Swellable colorimetric microneedles for glucose detection based on glucose oxidase-like gold nanoparticles

Background: Regular blood glucose monitoring is very important for diabetic patients. The composition of skin interstitial fluid (ISF) is similar to that of blood, which can be used for daily blood sugar detection and disease care. However, most methods of ISF extraction have complicated steps, may cause skin damage, and can only extract a limited amount of ISF, resulting in low detection efficiency. Therefore, it is very necessary to develop a detection method that can not only extract a large amount of ISF safely, efficiently, and conveniently, but also realize rapid detection of glucose level in ISF. Results: Here, we developed a gold nanoparticle (AuNP)-based swellable colorimetric MN patch with minimally invasive sampling function and real-time ISF glucose analysis ability. The MN patch could quickly absorb a large amount of skin ISF, and 60.2 mg of ISF was extracted within 10 min in vitro. It was divided into two layers: the tip layer was embedded with AuNPs with glucose oxidase (GOx)-like activity, which catalyzed the oxidation of glucose extracted from ISF and produced hydrogen peroxide (H2O2); horseradish peroxidase (HRP) encapsulated in the backing layer catalyzed the oxidation of 3, 3 ', 5, 5 '-tetramethylbenzidine (TMB) by H2O2 to produce oxTMB, which led to a visible color shift in the backing layer. The ISF glucose level was judged by naked eyes and further quantified by color analysis with Image J software.

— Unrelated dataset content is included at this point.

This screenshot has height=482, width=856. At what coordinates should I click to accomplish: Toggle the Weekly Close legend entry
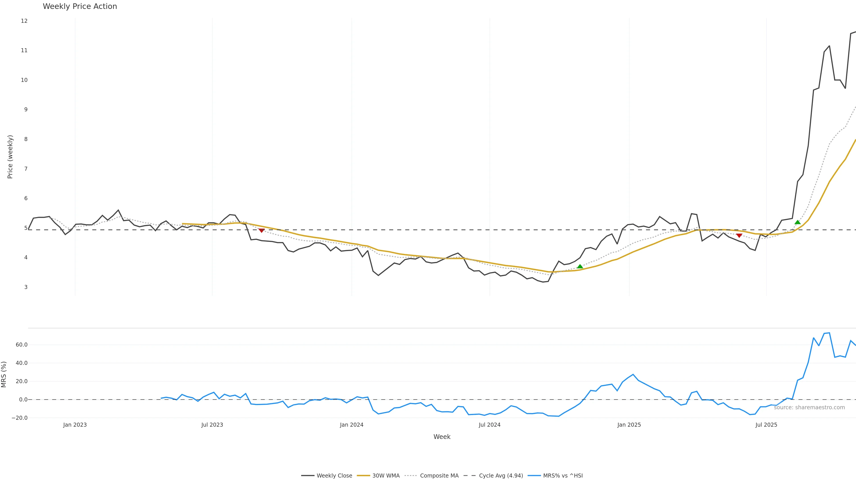(x=334, y=476)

As a result, the colorimetric MN patch successfully identified the normal blood sugar and hyperglycemia state in vivo.Significance: The colorimetric MN patch combined in-situ colorimetric sensing based on AuNP nanozyme with MN patch, which detected glucose level without blood drawing, increasing patients' compliance and reducing detection steps and time. Compared with the detection methods based on natural nanozymes, our method had better stability and sensitivity to complex environments (extreme pH and high temperature, etc.) in actual detection.